Data to examine:
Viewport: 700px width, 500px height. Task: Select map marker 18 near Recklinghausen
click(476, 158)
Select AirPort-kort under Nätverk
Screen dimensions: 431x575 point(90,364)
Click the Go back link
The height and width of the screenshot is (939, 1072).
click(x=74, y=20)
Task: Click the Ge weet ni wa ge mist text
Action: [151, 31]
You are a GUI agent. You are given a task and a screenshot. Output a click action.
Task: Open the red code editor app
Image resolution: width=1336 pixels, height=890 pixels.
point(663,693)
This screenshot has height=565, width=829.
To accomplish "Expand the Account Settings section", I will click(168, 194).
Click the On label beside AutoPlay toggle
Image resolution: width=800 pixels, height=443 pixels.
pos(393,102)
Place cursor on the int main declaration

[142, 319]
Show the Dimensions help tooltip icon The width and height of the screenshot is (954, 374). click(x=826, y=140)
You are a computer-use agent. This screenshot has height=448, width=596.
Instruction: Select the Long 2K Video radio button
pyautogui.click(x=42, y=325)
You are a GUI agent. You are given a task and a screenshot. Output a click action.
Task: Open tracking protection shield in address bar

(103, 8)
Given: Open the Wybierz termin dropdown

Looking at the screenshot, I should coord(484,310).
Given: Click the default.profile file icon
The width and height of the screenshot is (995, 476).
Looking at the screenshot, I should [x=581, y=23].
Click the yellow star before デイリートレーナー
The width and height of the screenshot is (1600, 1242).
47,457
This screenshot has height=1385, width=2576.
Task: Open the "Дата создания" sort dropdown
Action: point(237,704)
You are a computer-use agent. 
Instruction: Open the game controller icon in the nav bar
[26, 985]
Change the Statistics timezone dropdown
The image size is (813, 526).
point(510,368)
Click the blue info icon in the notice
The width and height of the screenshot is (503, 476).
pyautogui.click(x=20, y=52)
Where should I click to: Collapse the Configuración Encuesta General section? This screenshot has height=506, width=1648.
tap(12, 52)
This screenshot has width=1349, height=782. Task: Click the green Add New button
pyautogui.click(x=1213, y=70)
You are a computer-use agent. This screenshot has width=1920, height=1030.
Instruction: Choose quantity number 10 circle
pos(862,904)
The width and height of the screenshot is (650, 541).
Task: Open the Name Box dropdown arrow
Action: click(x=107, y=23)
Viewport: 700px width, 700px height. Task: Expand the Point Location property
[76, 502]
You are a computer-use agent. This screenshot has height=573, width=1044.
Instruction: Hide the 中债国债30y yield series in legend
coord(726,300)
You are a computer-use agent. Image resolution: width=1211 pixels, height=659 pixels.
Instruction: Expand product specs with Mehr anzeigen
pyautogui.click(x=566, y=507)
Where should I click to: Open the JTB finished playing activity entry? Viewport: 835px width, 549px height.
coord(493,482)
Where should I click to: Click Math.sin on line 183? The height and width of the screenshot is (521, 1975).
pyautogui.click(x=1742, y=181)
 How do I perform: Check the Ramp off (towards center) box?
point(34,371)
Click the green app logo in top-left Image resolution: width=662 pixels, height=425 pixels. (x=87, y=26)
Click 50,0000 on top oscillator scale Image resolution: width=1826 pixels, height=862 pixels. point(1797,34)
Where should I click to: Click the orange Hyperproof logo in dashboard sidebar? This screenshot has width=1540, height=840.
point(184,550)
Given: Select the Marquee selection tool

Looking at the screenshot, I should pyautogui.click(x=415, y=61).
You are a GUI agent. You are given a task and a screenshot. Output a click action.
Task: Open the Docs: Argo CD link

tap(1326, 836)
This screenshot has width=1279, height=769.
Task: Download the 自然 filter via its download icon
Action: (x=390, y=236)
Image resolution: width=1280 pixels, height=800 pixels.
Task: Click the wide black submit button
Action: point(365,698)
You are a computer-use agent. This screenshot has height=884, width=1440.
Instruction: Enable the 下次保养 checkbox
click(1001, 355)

Brief: Write out the complete set of records exactly as given.

Output for this task:
Viewport: 700px width, 500px height. Task: Select map marker 18 near Recklinghausen
click(476, 158)
Select AirPort-kort under Nätverk
Screen dimensions: 431x575 point(90,364)
Click the Go back link
The height and width of the screenshot is (939, 1072).
click(x=74, y=20)
Task: Click the Ge weet ni wa ge mist text
Action: [151, 31]
You are a GUI agent. You are given a task and a screenshot. Output a click action.
Task: Open the red code editor app
Image resolution: width=1336 pixels, height=890 pixels.
point(663,693)
This screenshot has height=565, width=829.
To accomplish "Expand the Account Settings section", I will click(168, 194).
Click the On label beside AutoPlay toggle
Image resolution: width=800 pixels, height=443 pixels.
pos(393,102)
Place cursor on the int main declaration

[142, 319]
Show the Dimensions help tooltip icon The width and height of the screenshot is (954, 374). click(x=826, y=140)
You are a computer-use agent. This screenshot has height=448, width=596.
Instruction: Select the Long 2K Video radio button
pyautogui.click(x=42, y=325)
You are a GUI agent. You are given a task and a screenshot. Output a click action.
Task: Open tracking protection shield in address bar

(103, 8)
Given: Open the Wybierz termin dropdown

Looking at the screenshot, I should coord(484,310).
Given: Click the default.profile file icon
The width and height of the screenshot is (995, 476).
Looking at the screenshot, I should [x=581, y=23].
Click the yellow star before デイリートレーナー
The width and height of the screenshot is (1600, 1242).
47,457
This screenshot has height=1385, width=2576.
Task: Open the "Дата создания" sort dropdown
Action: point(237,704)
You are a computer-use agent. 
Instruction: Open the game controller icon in the nav bar
[26, 985]
Change the Statistics timezone dropdown
The image size is (813, 526).
point(510,368)
Click the blue info icon in the notice
The width and height of the screenshot is (503, 476).
pyautogui.click(x=20, y=52)
Where should I click to: Collapse the Configuración Encuesta General section? This screenshot has height=506, width=1648.
tap(12, 52)
This screenshot has width=1349, height=782. Task: Click the green Add New button
pyautogui.click(x=1213, y=70)
You are a computer-use agent. This screenshot has width=1920, height=1030.
Instruction: Choose quantity number 10 circle
pos(862,904)
The width and height of the screenshot is (650, 541).
Task: Open the Name Box dropdown arrow
Action: click(x=107, y=23)
Viewport: 700px width, 700px height. Task: Expand the Point Location property
[76, 502]
You are a computer-use agent. This screenshot has height=573, width=1044.
Instruction: Hide the 中债国债30y yield series in legend
coord(726,300)
You are a computer-use agent. Image resolution: width=1211 pixels, height=659 pixels.
Instruction: Expand product specs with Mehr anzeigen
pyautogui.click(x=566, y=507)
Where should I click to: Open the JTB finished playing activity entry? Viewport: 835px width, 549px height.
coord(493,482)
Where should I click to: Click Math.sin on line 183? The height and width of the screenshot is (521, 1975).
pyautogui.click(x=1742, y=181)
 How do I perform: Check the Ramp off (towards center) box?
point(34,371)
Click the green app logo in top-left Image resolution: width=662 pixels, height=425 pixels. (x=87, y=26)
Click 50,0000 on top oscillator scale Image resolution: width=1826 pixels, height=862 pixels. point(1797,34)
Where should I click to: Click the orange Hyperproof logo in dashboard sidebar? This screenshot has width=1540, height=840.
point(184,550)
Given: Select the Marquee selection tool

Looking at the screenshot, I should pyautogui.click(x=415, y=61).
You are a GUI agent. You are given a task and a screenshot. Output a click action.
Task: Open the Docs: Argo CD link

tap(1326, 836)
This screenshot has width=1279, height=769.
Task: Download the 自然 filter via its download icon
Action: (x=390, y=236)
Image resolution: width=1280 pixels, height=800 pixels.
Task: Click the wide black submit button
Action: point(365,698)
You are a computer-use agent. This screenshot has height=884, width=1440.
Instruction: Enable the 下次保养 checkbox
click(1001, 355)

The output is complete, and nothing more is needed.